Dataset extract –

______

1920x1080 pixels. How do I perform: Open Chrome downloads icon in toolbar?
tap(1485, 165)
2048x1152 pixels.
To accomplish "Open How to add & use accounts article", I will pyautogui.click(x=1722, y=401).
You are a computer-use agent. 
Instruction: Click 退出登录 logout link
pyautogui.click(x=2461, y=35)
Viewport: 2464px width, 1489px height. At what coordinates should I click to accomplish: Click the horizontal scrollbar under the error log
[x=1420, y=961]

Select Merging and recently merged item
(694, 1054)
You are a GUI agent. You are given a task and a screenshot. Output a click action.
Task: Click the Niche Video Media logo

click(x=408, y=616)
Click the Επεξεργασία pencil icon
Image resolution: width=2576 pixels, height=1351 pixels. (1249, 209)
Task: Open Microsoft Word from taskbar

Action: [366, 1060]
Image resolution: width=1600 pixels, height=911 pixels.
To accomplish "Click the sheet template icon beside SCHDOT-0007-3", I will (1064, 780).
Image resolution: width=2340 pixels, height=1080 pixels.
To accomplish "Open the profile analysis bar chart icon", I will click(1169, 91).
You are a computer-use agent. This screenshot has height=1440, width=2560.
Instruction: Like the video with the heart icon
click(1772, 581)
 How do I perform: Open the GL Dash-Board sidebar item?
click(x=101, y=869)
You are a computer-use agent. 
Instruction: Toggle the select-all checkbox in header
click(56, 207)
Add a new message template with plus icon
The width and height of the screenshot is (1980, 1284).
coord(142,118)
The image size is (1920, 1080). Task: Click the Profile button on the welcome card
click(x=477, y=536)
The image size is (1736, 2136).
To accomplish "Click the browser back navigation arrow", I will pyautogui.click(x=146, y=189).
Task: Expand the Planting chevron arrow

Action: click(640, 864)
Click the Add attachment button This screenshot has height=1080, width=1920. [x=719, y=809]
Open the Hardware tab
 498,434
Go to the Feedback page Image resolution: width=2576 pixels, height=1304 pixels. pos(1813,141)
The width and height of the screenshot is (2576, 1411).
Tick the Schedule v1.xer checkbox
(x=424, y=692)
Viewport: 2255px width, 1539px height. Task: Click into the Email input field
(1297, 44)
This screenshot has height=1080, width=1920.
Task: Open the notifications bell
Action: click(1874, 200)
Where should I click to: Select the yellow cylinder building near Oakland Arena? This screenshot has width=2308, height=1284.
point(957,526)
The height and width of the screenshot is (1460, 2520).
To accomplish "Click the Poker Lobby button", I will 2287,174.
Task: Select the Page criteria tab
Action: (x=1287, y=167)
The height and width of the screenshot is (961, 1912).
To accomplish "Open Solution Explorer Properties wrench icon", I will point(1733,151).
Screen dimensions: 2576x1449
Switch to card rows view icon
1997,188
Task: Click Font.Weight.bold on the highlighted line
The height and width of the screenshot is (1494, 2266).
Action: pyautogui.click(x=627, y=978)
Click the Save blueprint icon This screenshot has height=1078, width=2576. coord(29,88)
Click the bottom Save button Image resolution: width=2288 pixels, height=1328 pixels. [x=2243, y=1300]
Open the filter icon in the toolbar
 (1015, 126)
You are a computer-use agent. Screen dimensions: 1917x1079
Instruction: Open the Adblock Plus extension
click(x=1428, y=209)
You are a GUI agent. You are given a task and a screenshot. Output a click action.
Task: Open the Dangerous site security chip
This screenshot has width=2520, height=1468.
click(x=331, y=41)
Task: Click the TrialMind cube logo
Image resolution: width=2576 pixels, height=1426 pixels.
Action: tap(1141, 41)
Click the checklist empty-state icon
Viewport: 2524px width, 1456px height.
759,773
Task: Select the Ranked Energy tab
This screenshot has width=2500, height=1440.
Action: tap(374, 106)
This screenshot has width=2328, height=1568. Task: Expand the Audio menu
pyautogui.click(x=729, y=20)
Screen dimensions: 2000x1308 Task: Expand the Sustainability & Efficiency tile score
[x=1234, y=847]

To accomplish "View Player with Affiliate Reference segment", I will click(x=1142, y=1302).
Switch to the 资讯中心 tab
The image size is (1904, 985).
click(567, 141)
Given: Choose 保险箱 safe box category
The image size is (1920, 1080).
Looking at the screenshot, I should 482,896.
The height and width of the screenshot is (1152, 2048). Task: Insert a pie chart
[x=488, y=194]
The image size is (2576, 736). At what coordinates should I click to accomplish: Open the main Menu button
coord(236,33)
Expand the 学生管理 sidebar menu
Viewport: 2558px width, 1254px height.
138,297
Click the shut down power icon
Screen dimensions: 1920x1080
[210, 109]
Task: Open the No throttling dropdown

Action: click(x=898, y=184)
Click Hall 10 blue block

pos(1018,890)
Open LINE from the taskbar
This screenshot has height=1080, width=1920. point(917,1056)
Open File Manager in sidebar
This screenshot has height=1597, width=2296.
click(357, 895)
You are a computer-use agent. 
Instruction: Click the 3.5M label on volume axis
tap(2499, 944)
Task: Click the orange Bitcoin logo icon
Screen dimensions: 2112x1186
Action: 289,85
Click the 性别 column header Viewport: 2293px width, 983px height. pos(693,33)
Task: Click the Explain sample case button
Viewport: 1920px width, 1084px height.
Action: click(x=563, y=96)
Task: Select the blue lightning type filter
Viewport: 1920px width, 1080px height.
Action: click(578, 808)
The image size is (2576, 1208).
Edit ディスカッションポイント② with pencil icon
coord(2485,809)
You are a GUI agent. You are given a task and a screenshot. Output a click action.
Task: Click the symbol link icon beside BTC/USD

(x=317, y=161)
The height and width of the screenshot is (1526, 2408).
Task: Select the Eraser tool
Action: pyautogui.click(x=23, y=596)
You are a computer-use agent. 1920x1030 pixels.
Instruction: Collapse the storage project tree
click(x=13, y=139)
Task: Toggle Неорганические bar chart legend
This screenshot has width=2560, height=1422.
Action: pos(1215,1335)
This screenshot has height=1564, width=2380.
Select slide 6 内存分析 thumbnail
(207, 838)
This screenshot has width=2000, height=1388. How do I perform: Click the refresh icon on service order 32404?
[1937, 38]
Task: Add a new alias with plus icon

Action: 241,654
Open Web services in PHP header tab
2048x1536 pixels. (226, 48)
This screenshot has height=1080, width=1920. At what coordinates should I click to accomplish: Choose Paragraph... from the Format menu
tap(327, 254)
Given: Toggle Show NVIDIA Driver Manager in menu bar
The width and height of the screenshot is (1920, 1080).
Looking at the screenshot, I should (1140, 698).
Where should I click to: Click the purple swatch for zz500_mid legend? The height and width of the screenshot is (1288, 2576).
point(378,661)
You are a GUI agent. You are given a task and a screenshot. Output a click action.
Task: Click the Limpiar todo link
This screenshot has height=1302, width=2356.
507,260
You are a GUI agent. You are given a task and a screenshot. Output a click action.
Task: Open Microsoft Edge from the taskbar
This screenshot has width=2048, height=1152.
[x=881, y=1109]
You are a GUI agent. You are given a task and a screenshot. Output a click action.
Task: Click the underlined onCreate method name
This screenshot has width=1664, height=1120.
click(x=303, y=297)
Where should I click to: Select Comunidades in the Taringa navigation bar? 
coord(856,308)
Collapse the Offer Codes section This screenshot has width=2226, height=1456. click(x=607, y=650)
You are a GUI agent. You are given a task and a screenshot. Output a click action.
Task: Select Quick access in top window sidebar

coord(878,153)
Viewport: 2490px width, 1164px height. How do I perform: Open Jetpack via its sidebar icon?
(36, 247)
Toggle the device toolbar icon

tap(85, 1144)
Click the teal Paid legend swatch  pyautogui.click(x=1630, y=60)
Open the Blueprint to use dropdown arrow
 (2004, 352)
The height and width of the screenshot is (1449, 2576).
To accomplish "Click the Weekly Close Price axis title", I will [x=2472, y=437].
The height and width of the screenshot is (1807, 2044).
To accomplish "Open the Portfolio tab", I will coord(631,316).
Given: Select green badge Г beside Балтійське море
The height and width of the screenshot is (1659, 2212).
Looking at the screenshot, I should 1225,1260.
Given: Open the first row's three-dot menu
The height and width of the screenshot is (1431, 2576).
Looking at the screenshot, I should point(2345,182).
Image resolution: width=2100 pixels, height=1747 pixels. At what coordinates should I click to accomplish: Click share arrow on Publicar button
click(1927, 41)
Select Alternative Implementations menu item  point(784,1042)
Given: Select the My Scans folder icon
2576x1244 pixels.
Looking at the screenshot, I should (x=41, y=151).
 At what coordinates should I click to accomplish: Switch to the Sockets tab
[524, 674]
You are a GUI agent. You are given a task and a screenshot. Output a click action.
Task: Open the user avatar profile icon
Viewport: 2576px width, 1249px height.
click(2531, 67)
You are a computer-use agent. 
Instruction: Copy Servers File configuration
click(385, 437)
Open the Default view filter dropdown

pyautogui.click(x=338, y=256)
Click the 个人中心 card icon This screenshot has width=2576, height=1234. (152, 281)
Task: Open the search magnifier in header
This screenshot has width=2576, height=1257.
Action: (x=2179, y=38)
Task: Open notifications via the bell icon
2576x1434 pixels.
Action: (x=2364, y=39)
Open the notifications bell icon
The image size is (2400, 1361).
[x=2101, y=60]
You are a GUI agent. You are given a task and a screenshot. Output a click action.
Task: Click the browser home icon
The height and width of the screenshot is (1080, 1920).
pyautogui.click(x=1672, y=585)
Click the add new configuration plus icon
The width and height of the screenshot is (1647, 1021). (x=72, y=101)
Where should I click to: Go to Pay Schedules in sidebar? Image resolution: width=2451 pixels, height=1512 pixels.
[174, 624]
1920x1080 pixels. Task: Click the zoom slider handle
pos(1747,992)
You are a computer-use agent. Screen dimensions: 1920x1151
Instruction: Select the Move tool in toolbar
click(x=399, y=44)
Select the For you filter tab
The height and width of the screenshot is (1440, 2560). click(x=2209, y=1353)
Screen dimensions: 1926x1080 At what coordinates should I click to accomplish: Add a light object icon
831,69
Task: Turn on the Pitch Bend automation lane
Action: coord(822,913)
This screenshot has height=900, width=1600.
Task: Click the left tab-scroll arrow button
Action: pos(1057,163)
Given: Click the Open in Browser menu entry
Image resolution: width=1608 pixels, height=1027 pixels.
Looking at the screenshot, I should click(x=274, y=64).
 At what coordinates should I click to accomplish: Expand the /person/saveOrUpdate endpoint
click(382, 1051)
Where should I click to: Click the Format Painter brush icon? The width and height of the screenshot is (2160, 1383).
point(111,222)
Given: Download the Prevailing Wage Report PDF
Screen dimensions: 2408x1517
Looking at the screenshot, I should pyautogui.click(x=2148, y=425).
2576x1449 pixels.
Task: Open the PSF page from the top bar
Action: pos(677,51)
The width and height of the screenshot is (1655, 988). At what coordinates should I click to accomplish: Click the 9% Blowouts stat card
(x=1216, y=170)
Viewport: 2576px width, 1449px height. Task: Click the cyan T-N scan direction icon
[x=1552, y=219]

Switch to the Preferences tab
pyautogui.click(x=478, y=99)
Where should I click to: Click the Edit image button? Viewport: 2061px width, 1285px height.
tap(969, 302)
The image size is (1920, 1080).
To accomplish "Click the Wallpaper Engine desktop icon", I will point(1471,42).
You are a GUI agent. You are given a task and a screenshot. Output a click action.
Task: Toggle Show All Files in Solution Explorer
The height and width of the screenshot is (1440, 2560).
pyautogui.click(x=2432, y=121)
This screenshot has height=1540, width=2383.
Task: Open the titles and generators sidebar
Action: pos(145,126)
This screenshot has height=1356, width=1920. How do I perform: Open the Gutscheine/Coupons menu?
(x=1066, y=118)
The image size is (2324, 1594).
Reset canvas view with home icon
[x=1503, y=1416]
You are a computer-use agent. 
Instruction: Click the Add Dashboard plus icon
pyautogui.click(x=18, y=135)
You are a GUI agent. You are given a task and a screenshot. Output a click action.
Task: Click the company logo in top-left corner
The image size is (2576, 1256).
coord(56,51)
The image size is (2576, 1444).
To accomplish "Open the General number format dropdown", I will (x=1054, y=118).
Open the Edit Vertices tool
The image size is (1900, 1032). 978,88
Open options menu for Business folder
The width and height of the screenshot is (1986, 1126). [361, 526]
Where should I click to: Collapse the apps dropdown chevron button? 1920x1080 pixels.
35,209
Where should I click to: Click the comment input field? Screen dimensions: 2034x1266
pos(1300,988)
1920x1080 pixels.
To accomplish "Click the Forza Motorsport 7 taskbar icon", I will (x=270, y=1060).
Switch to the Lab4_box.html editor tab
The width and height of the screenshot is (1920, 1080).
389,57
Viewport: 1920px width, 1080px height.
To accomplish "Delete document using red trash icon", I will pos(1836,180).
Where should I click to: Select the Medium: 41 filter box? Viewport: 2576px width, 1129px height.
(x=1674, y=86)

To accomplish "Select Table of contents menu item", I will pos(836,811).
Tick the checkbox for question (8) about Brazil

______

Work order – Print the first line of the records above and each line after it, exactly, through the line with "The image size is (1736, 2136).".

The completed task –
1920x1080 pixels. How do I perform: Open Chrome downloads icon in toolbar?
tap(1485, 165)
2048x1152 pixels.
To accomplish "Open How to add & use accounts article", I will pyautogui.click(x=1722, y=401).
You are a computer-use agent. 
Instruction: Click 退出登录 logout link
pyautogui.click(x=2461, y=35)
Viewport: 2464px width, 1489px height. At what coordinates should I click to accomplish: Click the horizontal scrollbar under the error log
[x=1420, y=961]

Select Merging and recently merged item
(694, 1054)
You are a GUI agent. You are given a task and a screenshot. Output a click action.
Task: Click the Niche Video Media logo

click(x=408, y=616)
Click the Επεξεργασία pencil icon
Image resolution: width=2576 pixels, height=1351 pixels. (1249, 209)
Task: Open Microsoft Word from taskbar

Action: [366, 1060]
Image resolution: width=1600 pixels, height=911 pixels.
To accomplish "Click the sheet template icon beside SCHDOT-0007-3", I will (1064, 780).
Image resolution: width=2340 pixels, height=1080 pixels.
To accomplish "Open the profile analysis bar chart icon", I will click(1169, 91).
You are a computer-use agent. This screenshot has height=1440, width=2560.
Instruction: Like the video with the heart icon
click(1772, 581)
 How do I perform: Open the GL Dash-Board sidebar item?
click(x=101, y=869)
You are a computer-use agent. 
Instruction: Toggle the select-all checkbox in header
click(56, 207)
Add a new message template with plus icon
The width and height of the screenshot is (1980, 1284).
coord(142,118)
The image size is (1920, 1080). Task: Click the Profile button on the welcome card
click(x=477, y=536)
The image size is (1736, 2136).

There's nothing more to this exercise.